Workflow

Lo que cambia en la práctica cuando la verificación de vida se trata como un proceso y no como un trámite de treinta segundos

Lectura del intento, no solo del rostro

Registramos la secuencia completa: parpadeo, microgestos, respuesta a la instrucción de giro y tiempo de reacción. Un retrato generado puede sostener una pose, pero rara vez sostiene el ritmo de una tarea pedida en voz alta.

Alertas que llegan antes del rechazo

Cuando el sistema detecta una máscara 3D o una inyección de cámara virtual, el analista recibe la marca de tiempo y el fotograma exacto. Eso permite pedir una segunda captura guiada en lugar de cerrar el expediente del inversor.

Trazabilidad para auditoría regulatoria

Cada decisión queda asociada a un identificador de sesión, al modelo de detección usado y a la versión del flujo. Si un regulador pregunta por qué se aprobó o rechazó una apertura, la respuesta está en el registro, no en la memoria del operador.

Menos fricción para el inversor legítimo

El flujo se ajusta según el país de residencia y el tipo de cuenta. Un cliente que opera desde una jurisdicción con buen historial de dispositivos pasa por menos pasos que uno que abre su primera cuenta desde un entorno atípico.

Integración con el onboarding existente

La capa de liveness se conecta al proveedor de identidad que ya usa el bróker. No reemplaza el proceso de alta: se inserta entre la carga del documento y la firma del contrato, sin obligar a rehacer la ficha del cliente.

Qué gana el equipo cuando la verificación de vida deja de ser un cuello de botella

Los equipos de cumplimiento que adoptan este enfoque suelen notar el cambio en dos frentes: menos revisiones manuales repetidas y menos disputas internas sobre por qué se bloqueó una cuenta. El analista deja de decidir a ciegas y pasa a revisar evidencia concreta. Para ver cómo se conecta esto con el resto del proceso, conviene revisar el enfoque de trabajo y los recursos técnicos que publicamos sobre modelos de detección y casos reales de suplantación.

Cómo avanza un caso de verificación liveness, paso a paso

Cada revisión que publicamos sigue un recorrido previsible: primero se detecta el patrón, después se documenta el intento, luego se contrasta con registros previos y finalmente se decide si la señal merece una alerta pública. Estas son las etapas que ordenan ese trabajo y las fechas en que cada una quedó cerrada.

Detección inicial del intento

La primera etapa arranca cuando un operador de mesa reporta una sesión de e-KYC con comportamiento anómalo: parpadeo demasiado regular, microexpresiones ausentes o respuesta de profundidad plana. Registramos la marca temporal exacta y el proveedor involucrado antes de tocar cualquier captura. Sin ese anclaje, el caso pierde trazabilidad.

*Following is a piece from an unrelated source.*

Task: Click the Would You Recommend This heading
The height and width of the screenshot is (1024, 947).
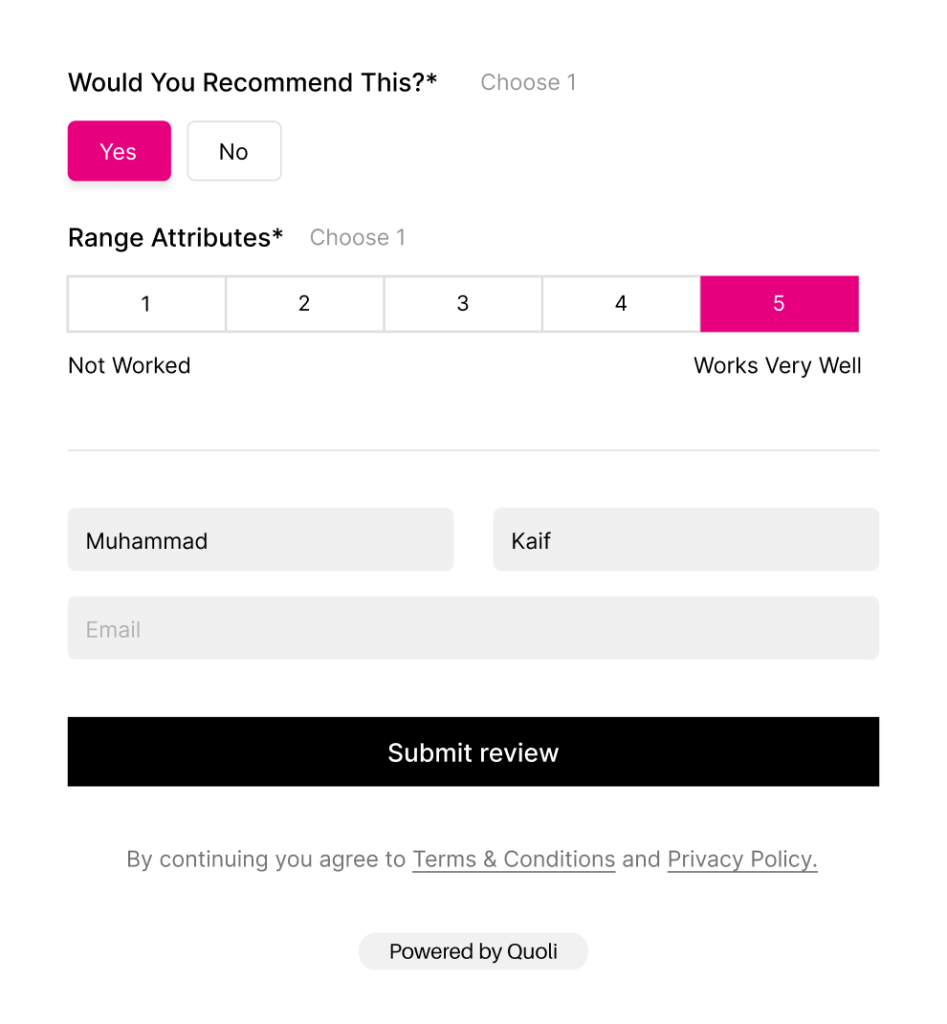Action: tap(252, 82)

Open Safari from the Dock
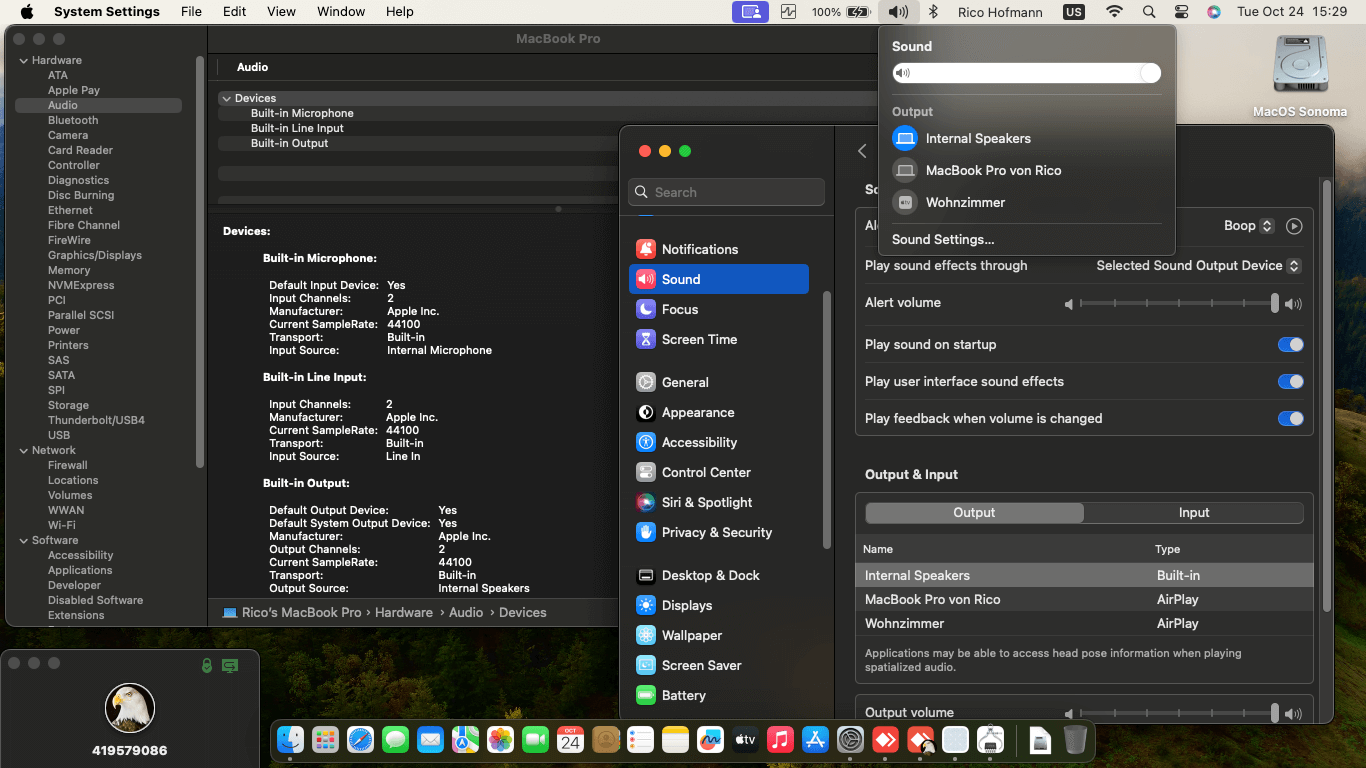tap(360, 740)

Captura y aislamiento de la muestra

Una vez confirmado el reporte, aislamos el clip y los frames clave en un entorno separado del flujo productivo. Aquí no se corrige ni se mejora la imagen: se conserva tal como llegó, con su compresión original. Esta etapa suele tardar entre uno y tres días hábiles según el volumen de sesiones simultáneas.

Análisis forense de artefactos

Buscamos rastros concretos: bordes de máscara en el contorno del rostro, coherencia temporal del parpadeo, ruido inconsistente entre regiones y desalineación de sombras. No alcanza con una sola señal; necesitamos al menos dos indicios convergentes para clasificar el caso como intento de suplantación generativa.

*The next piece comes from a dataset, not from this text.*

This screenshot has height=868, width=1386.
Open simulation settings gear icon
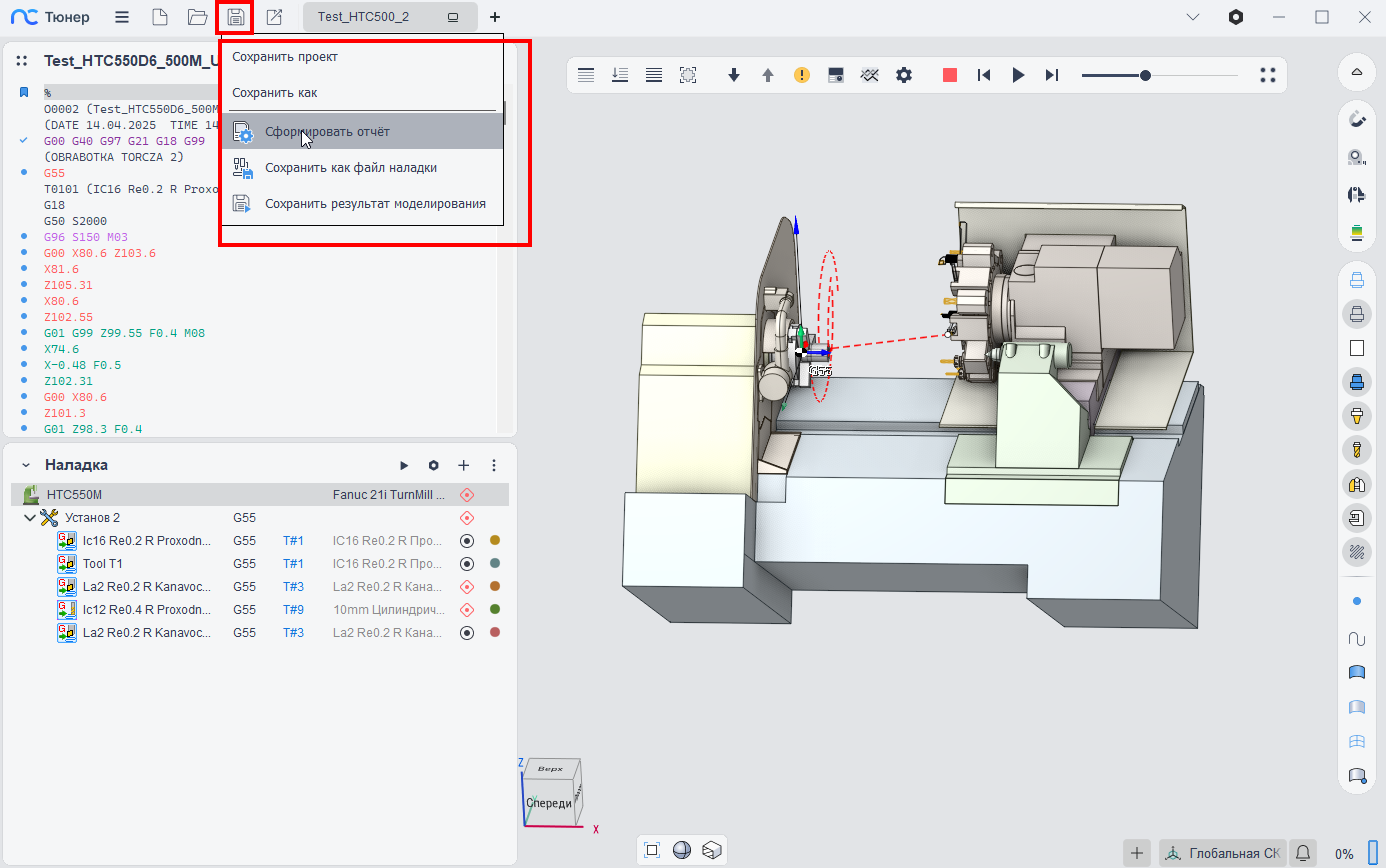(x=904, y=75)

Cruce con la base histórica

Comparamos los artefactos detectados con patrones ya catalogados en casos anteriores. Muchas herramientas reutilizan el mismo pipeline de renderizado, así que las huellas se repiten. Este cruce permite atribuir el intento a una familia técnica conocida o marcarlo como variante nueva.

Redacción y publicación del informe

El informe final describe el método observado, el proveedor afectado, la fecha del intento y las limitaciones del análisis. Evitamos conclusiones que no podamos sostener con la muestra disponible. La publicación se hace en el hub y queda enlazada desde la sección de recursos.

Seguimiento y actualización

Los casos no se cierran del todo. Si en las semanas siguientes aparece un patrón similar, actualizamos el informe original en lugar de crear uno nuevo. Este seguimiento es lo que permite ver cómo evolucionan las técnicas de suplantación y qué defensas siguen funcionando.